Required task: Edit the records below so that every "screenshot" becomes "screen capture" and everything else stays the same. Leave the pictures out of your answer.

[Entries on target coordinates]
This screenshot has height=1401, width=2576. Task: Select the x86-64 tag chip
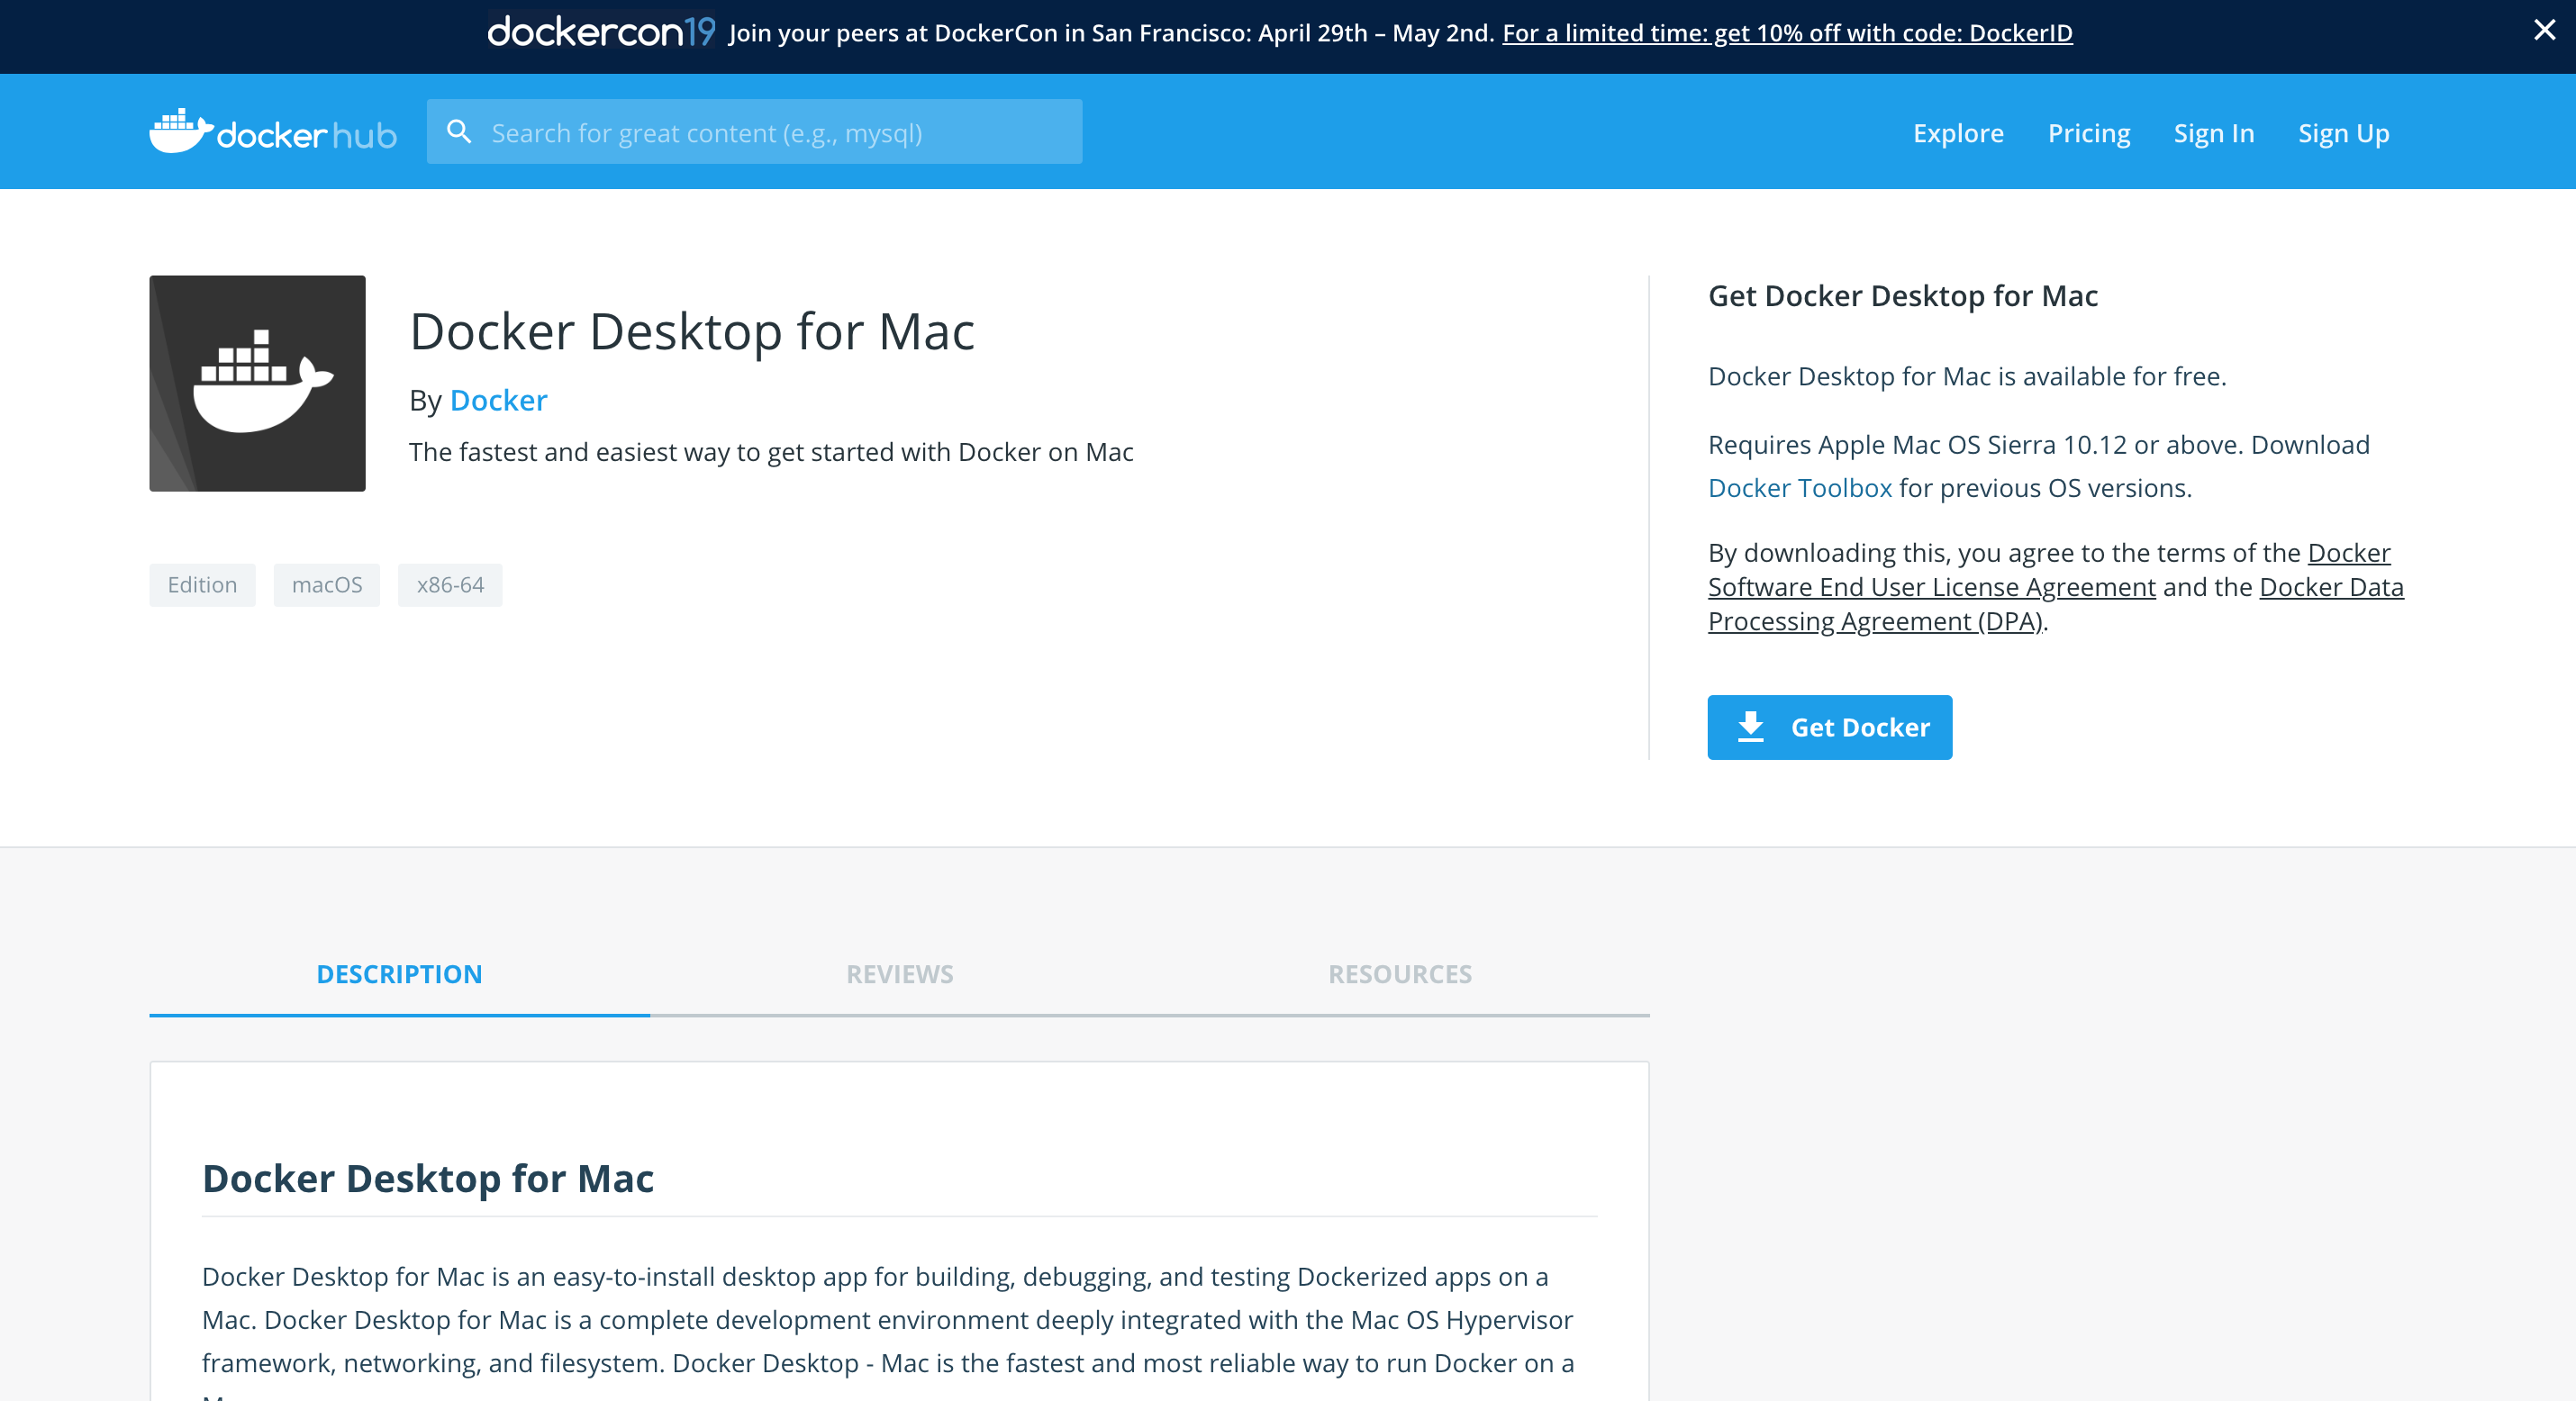click(x=450, y=585)
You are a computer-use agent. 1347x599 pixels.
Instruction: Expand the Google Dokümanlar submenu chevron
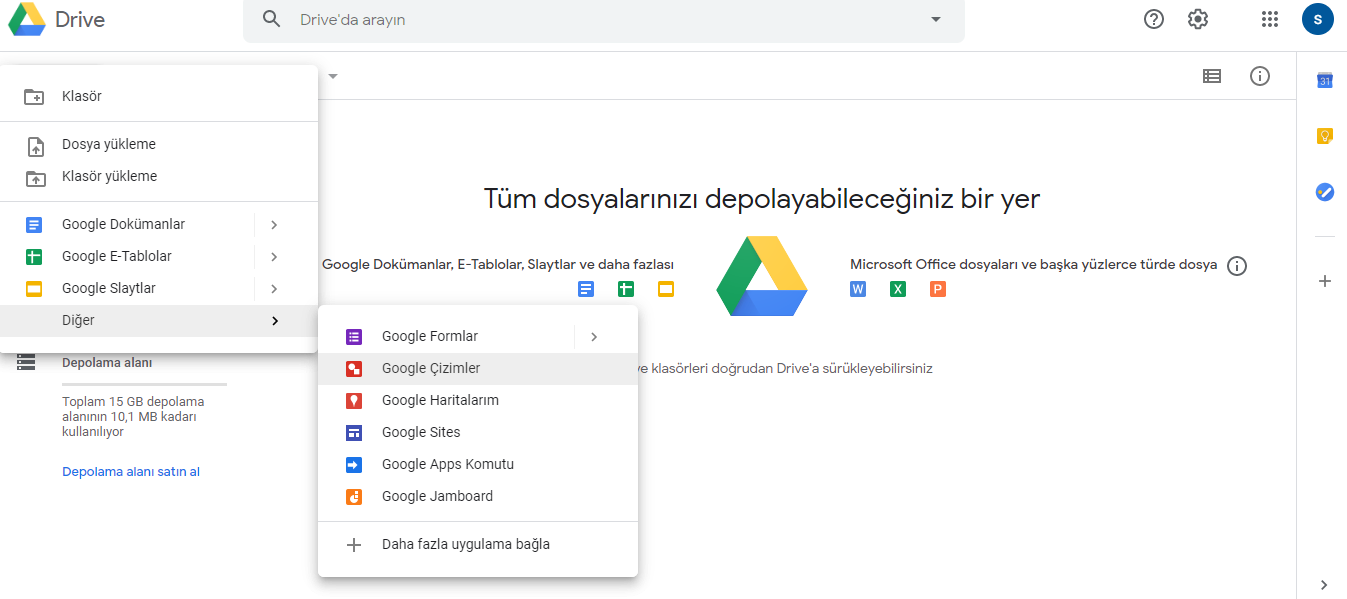[x=274, y=224]
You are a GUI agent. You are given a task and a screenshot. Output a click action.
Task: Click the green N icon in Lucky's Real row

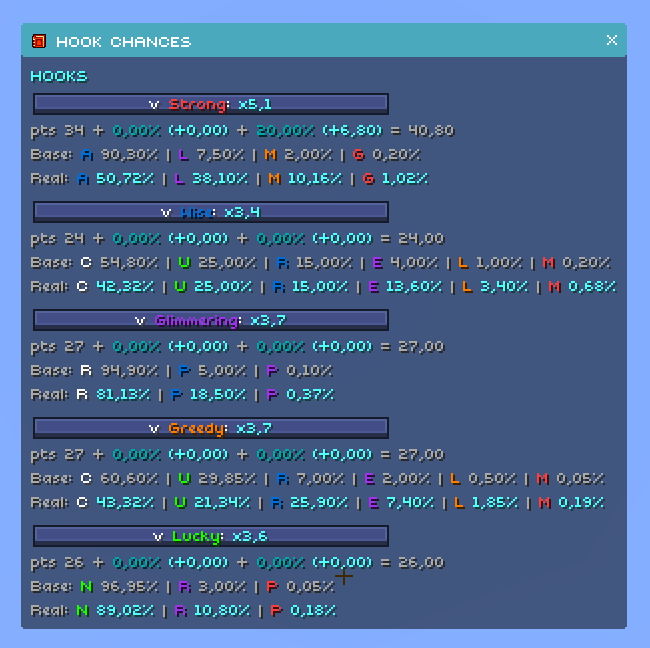84,610
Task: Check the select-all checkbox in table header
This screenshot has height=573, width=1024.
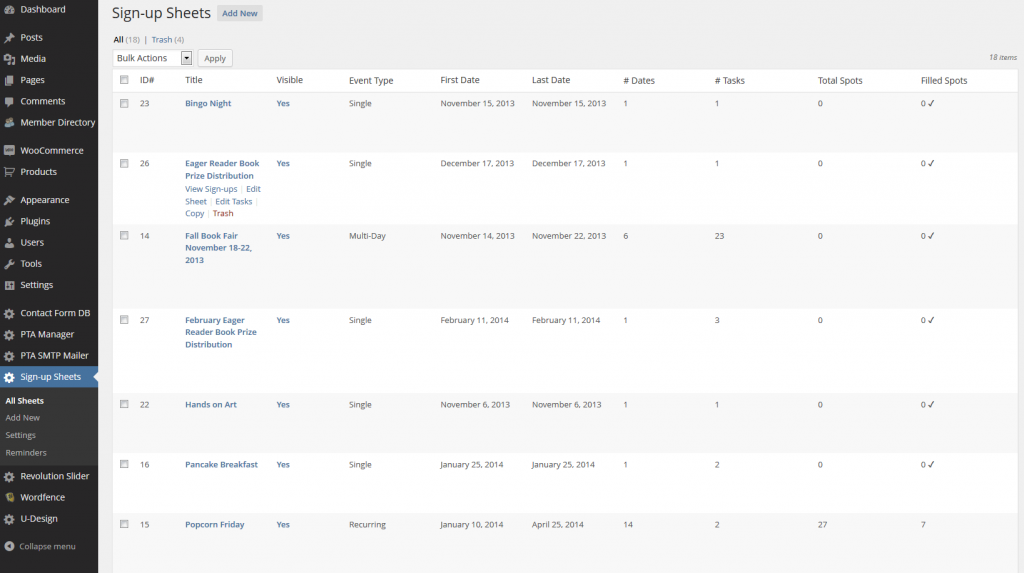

Exercise response:
This screen capture has height=1401, width=2576. Task: Select the x86-64 tag chip
click(x=450, y=585)
You are a computer-use agent. 1347x599 pixels.
Instruction: Expand the Google Dokümanlar submenu chevron
[x=274, y=224]
You are a GUI agent. You are given a task and a screen capture. Output a click action.
Task: Click the green N icon in Lucky's Real row

84,610
Task: Check the select-all checkbox in table header
This screen capture has height=573, width=1024.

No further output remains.